:: Task requirements ::
Copy the data below verbatim, leaving no line out.

(Collected data entries)
'''

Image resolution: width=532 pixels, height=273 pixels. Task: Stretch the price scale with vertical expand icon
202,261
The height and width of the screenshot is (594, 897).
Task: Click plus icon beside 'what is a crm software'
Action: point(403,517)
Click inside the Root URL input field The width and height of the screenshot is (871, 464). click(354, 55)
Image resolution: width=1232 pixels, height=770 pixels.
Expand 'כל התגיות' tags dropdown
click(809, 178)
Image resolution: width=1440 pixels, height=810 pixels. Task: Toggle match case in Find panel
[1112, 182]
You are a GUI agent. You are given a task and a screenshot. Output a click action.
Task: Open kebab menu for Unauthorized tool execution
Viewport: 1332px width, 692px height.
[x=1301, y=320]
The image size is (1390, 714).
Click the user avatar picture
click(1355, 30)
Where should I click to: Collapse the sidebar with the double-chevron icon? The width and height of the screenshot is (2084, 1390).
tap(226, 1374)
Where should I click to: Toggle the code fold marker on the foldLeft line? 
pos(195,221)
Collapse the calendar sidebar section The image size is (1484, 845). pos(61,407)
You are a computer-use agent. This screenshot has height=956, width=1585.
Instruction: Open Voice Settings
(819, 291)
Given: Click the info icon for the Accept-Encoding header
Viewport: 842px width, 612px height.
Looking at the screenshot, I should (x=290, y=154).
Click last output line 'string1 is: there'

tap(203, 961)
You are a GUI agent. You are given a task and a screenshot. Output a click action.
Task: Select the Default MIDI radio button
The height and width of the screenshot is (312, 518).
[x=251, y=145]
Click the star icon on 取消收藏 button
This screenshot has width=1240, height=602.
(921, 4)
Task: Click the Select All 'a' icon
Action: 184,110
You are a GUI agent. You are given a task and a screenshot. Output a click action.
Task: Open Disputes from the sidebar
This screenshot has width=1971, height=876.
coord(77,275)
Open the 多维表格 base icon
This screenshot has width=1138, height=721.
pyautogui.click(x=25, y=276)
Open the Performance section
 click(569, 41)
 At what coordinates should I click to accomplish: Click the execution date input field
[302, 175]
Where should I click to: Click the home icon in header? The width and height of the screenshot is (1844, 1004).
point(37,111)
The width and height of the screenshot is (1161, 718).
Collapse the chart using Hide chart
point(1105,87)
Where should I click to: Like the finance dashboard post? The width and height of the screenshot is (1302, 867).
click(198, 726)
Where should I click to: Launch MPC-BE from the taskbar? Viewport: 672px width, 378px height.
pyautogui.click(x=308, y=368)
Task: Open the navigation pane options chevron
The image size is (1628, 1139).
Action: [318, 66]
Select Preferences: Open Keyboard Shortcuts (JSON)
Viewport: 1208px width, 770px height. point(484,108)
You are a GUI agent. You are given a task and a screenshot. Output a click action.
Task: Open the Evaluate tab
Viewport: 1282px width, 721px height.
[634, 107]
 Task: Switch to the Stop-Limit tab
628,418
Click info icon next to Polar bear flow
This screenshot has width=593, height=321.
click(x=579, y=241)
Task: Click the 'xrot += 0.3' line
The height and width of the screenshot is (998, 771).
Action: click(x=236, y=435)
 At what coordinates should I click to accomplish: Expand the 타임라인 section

'''

:: Expected answer ::
Image resolution: width=532 pixels, height=273 pixels. Task: Stretch the price scale with vertical expand icon
202,261
The height and width of the screenshot is (594, 897).
Task: Click plus icon beside 'what is a crm software'
Action: point(403,517)
Click inside the Root URL input field The width and height of the screenshot is (871, 464). click(354, 55)
Image resolution: width=1232 pixels, height=770 pixels.
Expand 'כל התגיות' tags dropdown
click(809, 178)
Image resolution: width=1440 pixels, height=810 pixels. Task: Toggle match case in Find panel
[1112, 182]
You are a GUI agent. You are given a task and a screenshot. Output a click action.
Task: Open kebab menu for Unauthorized tool execution
Viewport: 1332px width, 692px height.
[x=1301, y=320]
The image size is (1390, 714).
Click the user avatar picture
click(1355, 30)
Where should I click to: Collapse the sidebar with the double-chevron icon? The width and height of the screenshot is (2084, 1390).
tap(226, 1374)
Where should I click to: Toggle the code fold marker on the foldLeft line? 
pos(195,221)
Collapse the calendar sidebar section The image size is (1484, 845). pos(61,407)
You are a computer-use agent. This screenshot has height=956, width=1585.
Instruction: Open Voice Settings
(819, 291)
Given: Click the info icon for the Accept-Encoding header
Viewport: 842px width, 612px height.
Looking at the screenshot, I should (x=290, y=154).
Click last output line 'string1 is: there'

tap(203, 961)
You are a GUI agent. You are given a task and a screenshot. Output a click action.
Task: Select the Default MIDI radio button
The height and width of the screenshot is (312, 518).
[x=251, y=145]
Click the star icon on 取消收藏 button
This screenshot has width=1240, height=602.
(921, 4)
Task: Click the Select All 'a' icon
Action: 184,110
You are a GUI agent. You are given a task and a screenshot. Output a click action.
Task: Open Disputes from the sidebar
This screenshot has width=1971, height=876.
coord(77,275)
Open the 多维表格 base icon
This screenshot has width=1138, height=721.
pyautogui.click(x=25, y=276)
Open the Performance section
 click(569, 41)
 At what coordinates should I click to accomplish: Click the execution date input field
[302, 175]
Where should I click to: Click the home icon in header? The width and height of the screenshot is (1844, 1004).
point(37,111)
The width and height of the screenshot is (1161, 718).
Collapse the chart using Hide chart
point(1105,87)
Where should I click to: Like the finance dashboard post? The width and height of the screenshot is (1302, 867).
click(198, 726)
Where should I click to: Launch MPC-BE from the taskbar? Viewport: 672px width, 378px height.
pyautogui.click(x=308, y=368)
Task: Open the navigation pane options chevron
The image size is (1628, 1139).
Action: [318, 66]
Select Preferences: Open Keyboard Shortcuts (JSON)
Viewport: 1208px width, 770px height. point(484,108)
You are a GUI agent. You are given a task and a screenshot. Output a click action.
Task: Open the Evaluate tab
Viewport: 1282px width, 721px height.
[634, 107]
 Task: Switch to the Stop-Limit tab
628,418
Click info icon next to Polar bear flow
This screenshot has width=593, height=321.
click(x=579, y=241)
Task: Click the 'xrot += 0.3' line
The height and width of the screenshot is (998, 771).
Action: click(x=236, y=435)
 At what coordinates should I click to accomplish: Expand the 타임라인 section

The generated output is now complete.